Fast food years are like dog years. I've worked a long canine lifetime in fast food. And I've been with the same company the whole time, doing pretty much the same things and following pretty much the same routines and procedures.
I've noticed lately that, when I'm training someone on any kind of task, I often skip steps. I'll explain steps one, three, and six of a process and not even consider that explaining steps two, four and five would be necessary. I've done the task a thousand times and I've forgotten that, if you've never done it before, you might not realize the necessity of those few steps that I'd assumed were matters of common sense.

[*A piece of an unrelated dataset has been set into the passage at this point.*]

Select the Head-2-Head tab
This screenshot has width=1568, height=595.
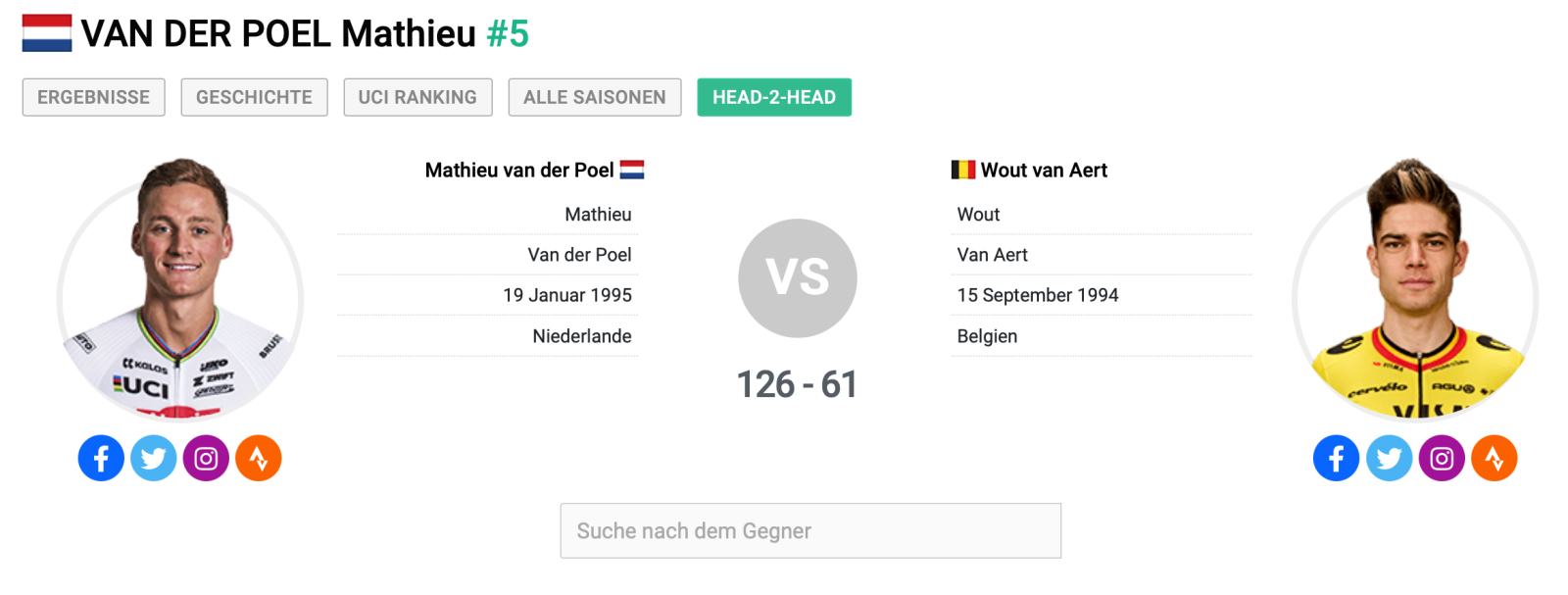[774, 97]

I've forgotten what it's like not to know how to do things. I've been there too long, and too much time has passed since I was new, untrained and pretty much clueless. I struggle to relate to the frustrations of some of my newer employees as they fail to grasp my cursory and incomplete explanations of what they are required to do.

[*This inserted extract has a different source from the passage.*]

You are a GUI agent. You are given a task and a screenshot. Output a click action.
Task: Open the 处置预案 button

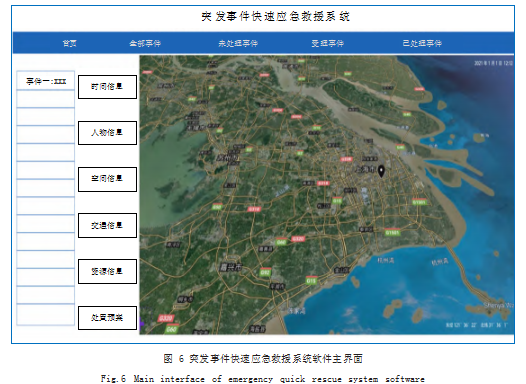tap(107, 318)
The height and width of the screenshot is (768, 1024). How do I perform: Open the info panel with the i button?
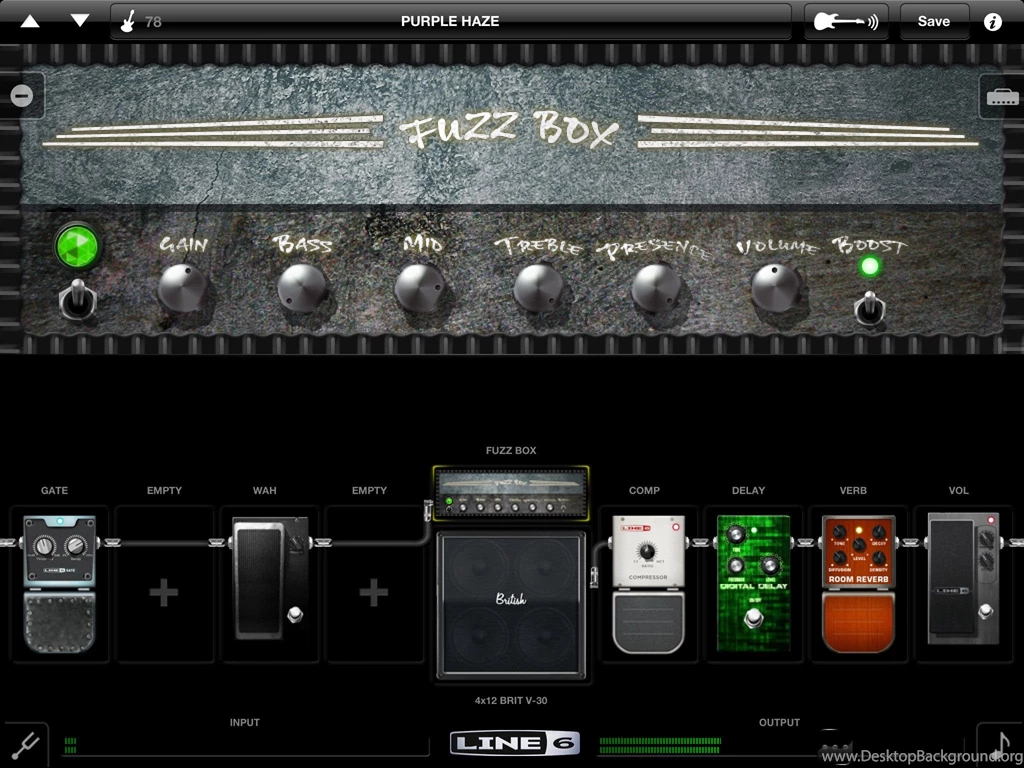(993, 21)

I think I'm at that point with this whole Mormon business, too. I've been an "inactive" member for almost five years now (Maybe I should call myself an apostate, that has an air of finality to it). I'm struggling to understand just how so many people (for example, my family members) can continue to believe what, to me, is quite clearly a load of crap. I've forgotten what it's like not to know that the church isn't true. I've forgotten what it's like not to consider that possibility because of the depth of my emotional, spiritual, social and familial investments in the church. I can't understand why if I list four of Mormonism's truth claims that are patently false, my parents don't shake their heads and say, "Wow, you're right, it's all a lie."

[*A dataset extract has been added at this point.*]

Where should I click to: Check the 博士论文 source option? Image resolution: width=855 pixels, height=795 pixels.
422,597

The concept that I think I need to wrap my brain around is that the truth staring one person in the eyes is facing away from somebody else. Just because I can see it clearly doesn't mean someone else can. Similarly, what's clear to other people may not be clear to me. For example, some of my coworkers have recently informed me that I've developed a habit of being extremely condescending to people I don't like. I didn't realize I was doing it until it was pointed out by someone else (or multiple someone elses). That doesn't mean anybody involved is stupid--it just means that someone's perspective has limited his ability to see what others have a much better vantage point of.
I guess this is kind of a follow-up to my musings on intelligence and stupidity. Maybe by trying to step back and consider the angle from which my family sees their religion and trying to remember how it was when I was at the same angle, I can forgive them for being what I sometimes term "stupid." Maybe I can be less angry with them and more...I don't know...patient?
Maybe I can reconcile my respect for their intelligence and my disgust for their religion.